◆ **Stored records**
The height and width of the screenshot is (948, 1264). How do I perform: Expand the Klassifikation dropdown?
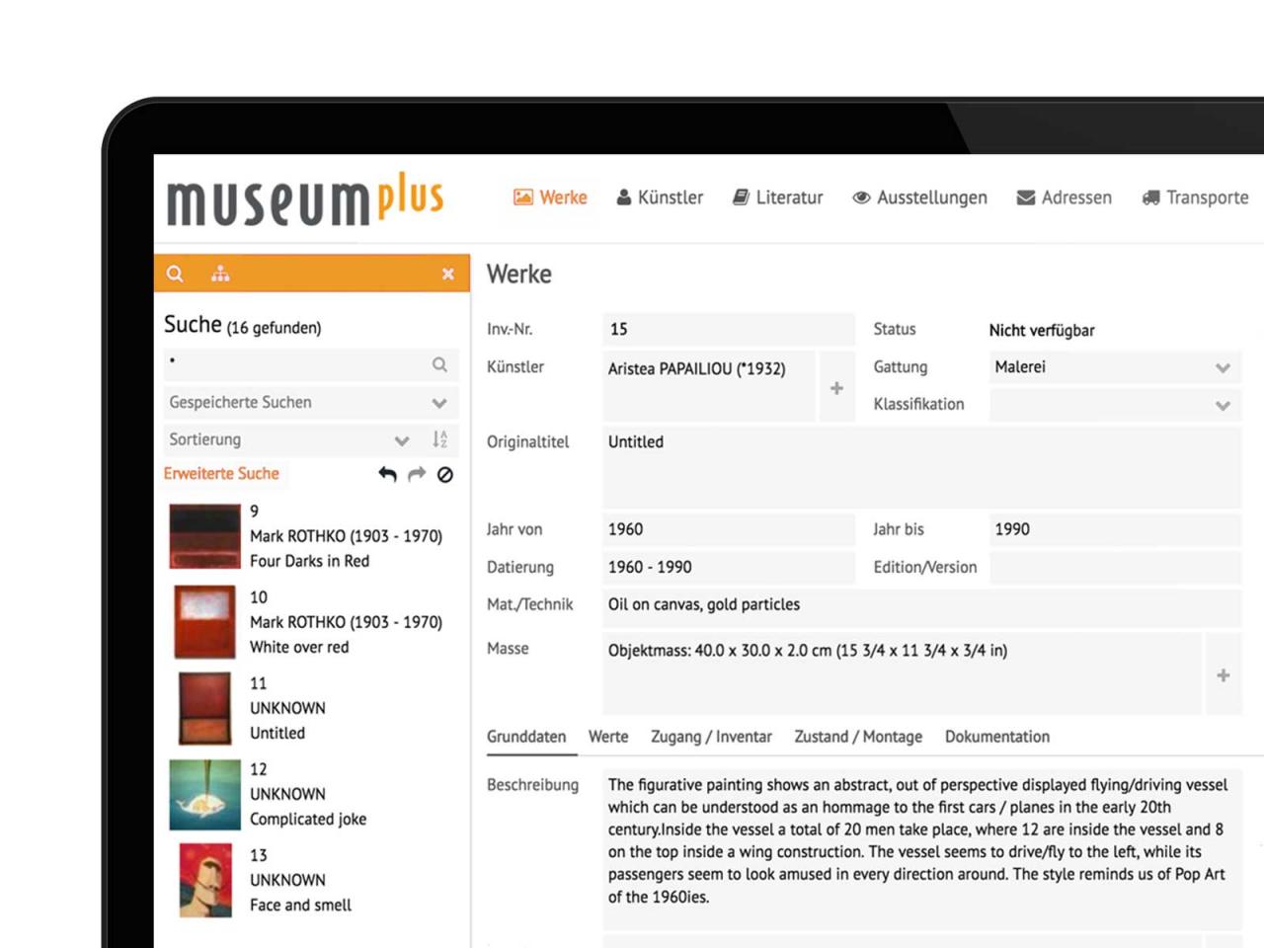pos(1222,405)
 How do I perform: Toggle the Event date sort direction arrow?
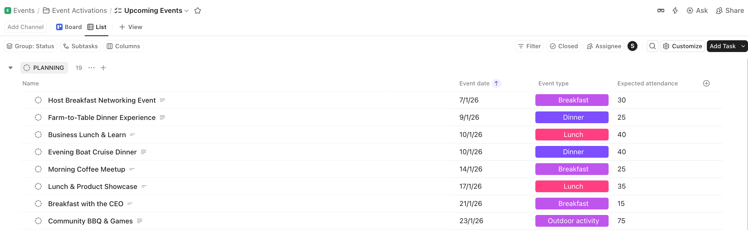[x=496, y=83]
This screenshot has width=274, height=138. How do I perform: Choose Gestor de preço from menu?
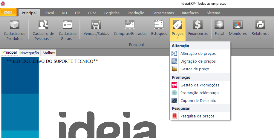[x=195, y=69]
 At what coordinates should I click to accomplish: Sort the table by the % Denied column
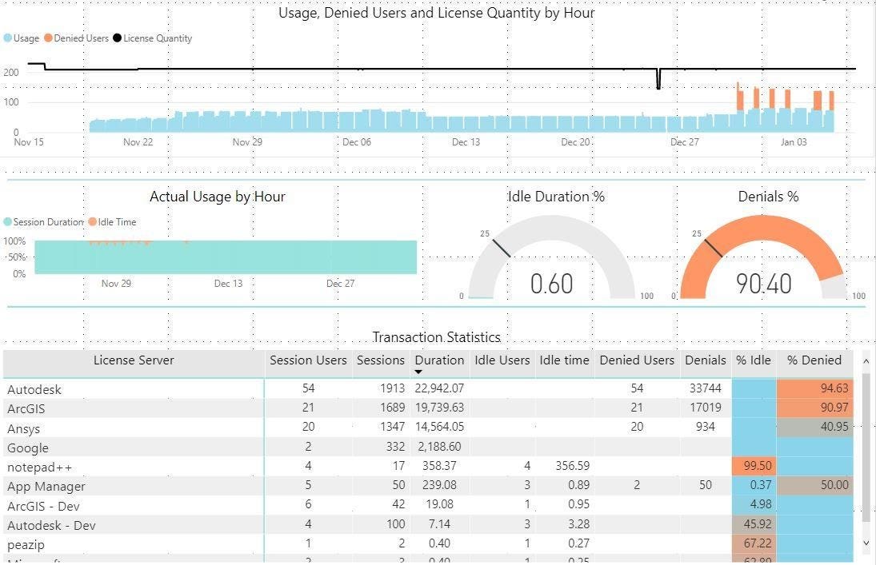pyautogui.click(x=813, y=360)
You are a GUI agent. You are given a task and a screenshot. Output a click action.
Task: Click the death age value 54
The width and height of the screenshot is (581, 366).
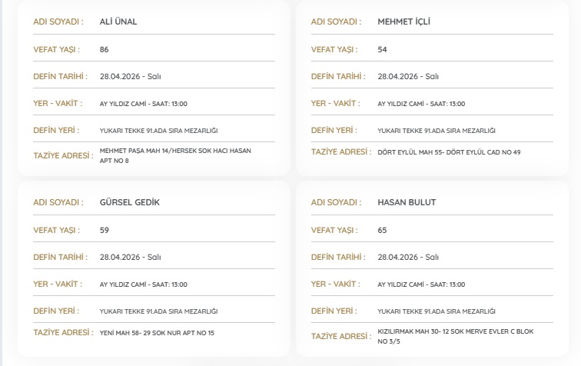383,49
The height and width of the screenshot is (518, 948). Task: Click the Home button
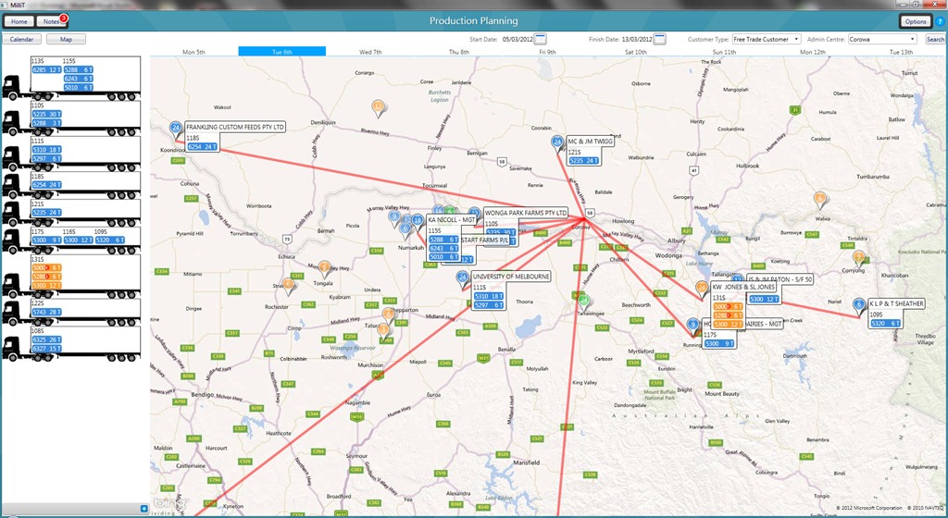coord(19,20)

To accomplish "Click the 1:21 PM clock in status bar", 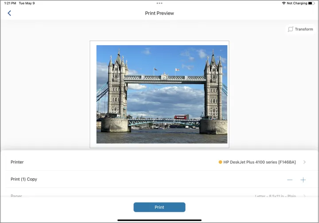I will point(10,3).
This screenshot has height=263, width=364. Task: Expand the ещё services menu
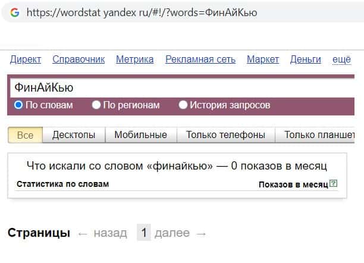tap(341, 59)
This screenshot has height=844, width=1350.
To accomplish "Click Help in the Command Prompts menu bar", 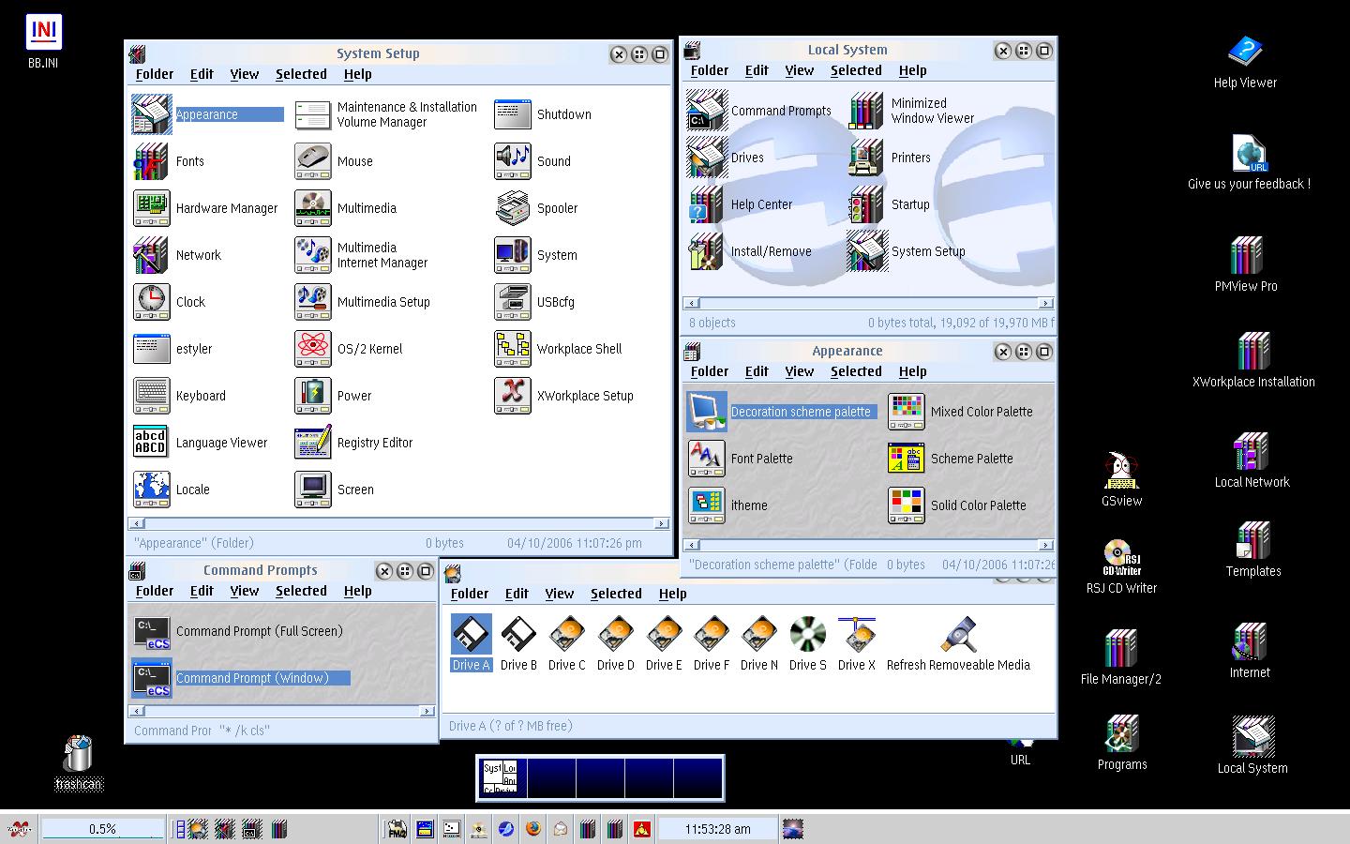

◆ **AIM OF THE TASK**
Extract, verbatim and alone, the lines from the line that contains "This screenshot has height=844, width=1350." to the last line of the records, inclusive; drop any picture.

◆ **RESPONSE TO THIS EXERCISE**
This screenshot has height=844, width=1350.
To accomplish "Click Help in the Command Prompts menu bar", 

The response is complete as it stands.